Step 1: Analyze the function $f(x)$ and its properties. The given function is $f(x)=\alpha x^{5}+\beta x^{3}+\gamma x$, where $\alpha, \beta, \gamma$ are positive real numbers. We check if $f(x)$ is an odd or even function. $f(-x) = \alpha (-x)^{5} + \beta (-x)^{3} + \gamma (-x)$ $f(-x) = -\alpha x^{5} - \beta x^{3} - \gamma x$ $f(-x) = -(\alpha x^{5} + \beta x^{3} + \gamma x)$ $f(-x) = -f(x)$ Since $f(-x) = -f(x)$, the function $f(x)$ is an odd function.
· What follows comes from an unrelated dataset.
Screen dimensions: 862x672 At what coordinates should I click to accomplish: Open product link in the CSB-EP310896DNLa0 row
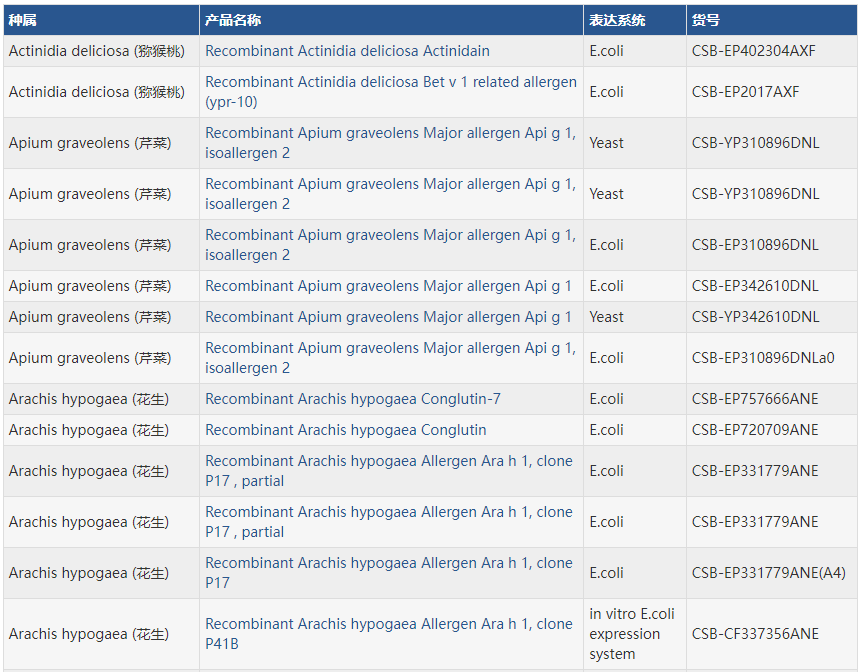pyautogui.click(x=390, y=348)
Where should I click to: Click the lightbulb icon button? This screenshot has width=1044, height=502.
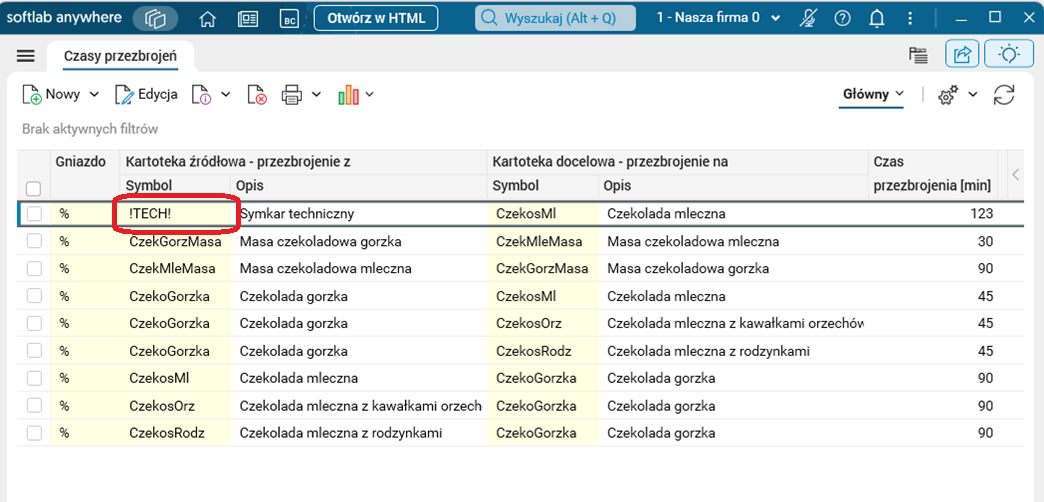(1008, 55)
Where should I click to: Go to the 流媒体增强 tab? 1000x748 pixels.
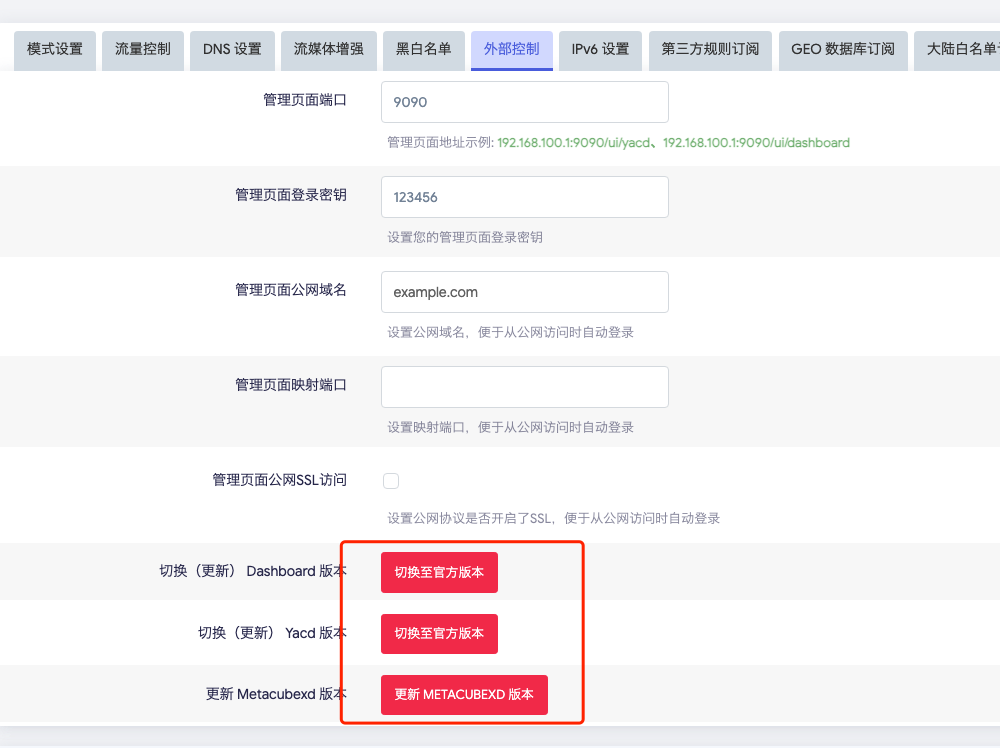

For an odd function, $f(0) = 0$. Let's verify: $f(0) = \alpha (0)^{5} + \beta (0)^{3} + \gamma (0) = 0$ The derivative of $f(x)$ is $f'(x) = 5\alpha x^4 + 3\beta x^2 + \gamma$. Since $\alpha, \beta, \gamma > 0$ and $x^4 \ge 0$, $x^2 \ge 0$, $f'(x) > 0$ for all $x \in \mathbf{R}$. This means $f(x)$ is strictly increasing and thus invertible.

Step 2: Analyze the relationship between $f(x)$ and $g(x)$. We are given that $g(f(x)) = x$ for all $x \in \mathbf{R}$. This means $g$ is the inverse function of $f$. The problem asks for the value of $f\left(g\left(\frac{1}{\mathrm{n}} \sum\limits_{i=1}^{\mathrm{n}} f\left(\mathrm{a}_{i}\right)\right)\right)$. Using the property of inverse functions, $f(g(y)) = y$ for any $y$ in the range of $f$. Let $Y = \frac{1}{\mathrm{n}} \sum\limits_{i=1}^{\mathrm{n}} f\left(\mathrm{a}_{i}\right)$. Then the expression becomes $f(g(Y))$. If $Y$ is in the range of $f$, then $f(g(Y)) = Y$. Since $f(x)$ is a polynomial of odd degree with positive leading coefficients, its range is $\mathbf{R}$. Therefore, $Y$ will always be in the range of $f$. So, the expression simplifies to: $f\left(g\left(\frac{1}{\mathrm{n}} \sum\limits_{i=1}^{\mathrm{n}} f\left(\mathrm{a}_{i}\right)\right)\right) = \frac{1}{\mathrm{n}} \sum\limits_{i=1}^{\mathrm{n}} f\left(\mathrm{a}_{i}\right)$

Step 3: Analyze the properties of the arithmetic progression $a_1, a_2, \ldots, a_n$. We are given that $a_1, a_2, \ldots, a_n$ are in an arithmetic progression with mean zero. The mean of the AP is given by $\frac{1}{n} \sum_{i=1}^n a_i$. We are given that this mean is zero: $\frac{1}{\mathrm{n}} \sum\limits_{i=1}^{\mathrm{n}} a_i = 0$ This implies that the sum of the terms is zero: $\sum\limits_{i=1}^{\mathrm{n}} a_i = 0$ This property is crucial. It means that the terms of the AP are symmetrically distributed around zero. For instance, if $n$ is even, say $n=2k$, then we can have pairs $a_i$ and $a_{n-i+1}$ such that $a_i + a_{n-i+1} = 0$. If $n$ is odd, the middle term is 0.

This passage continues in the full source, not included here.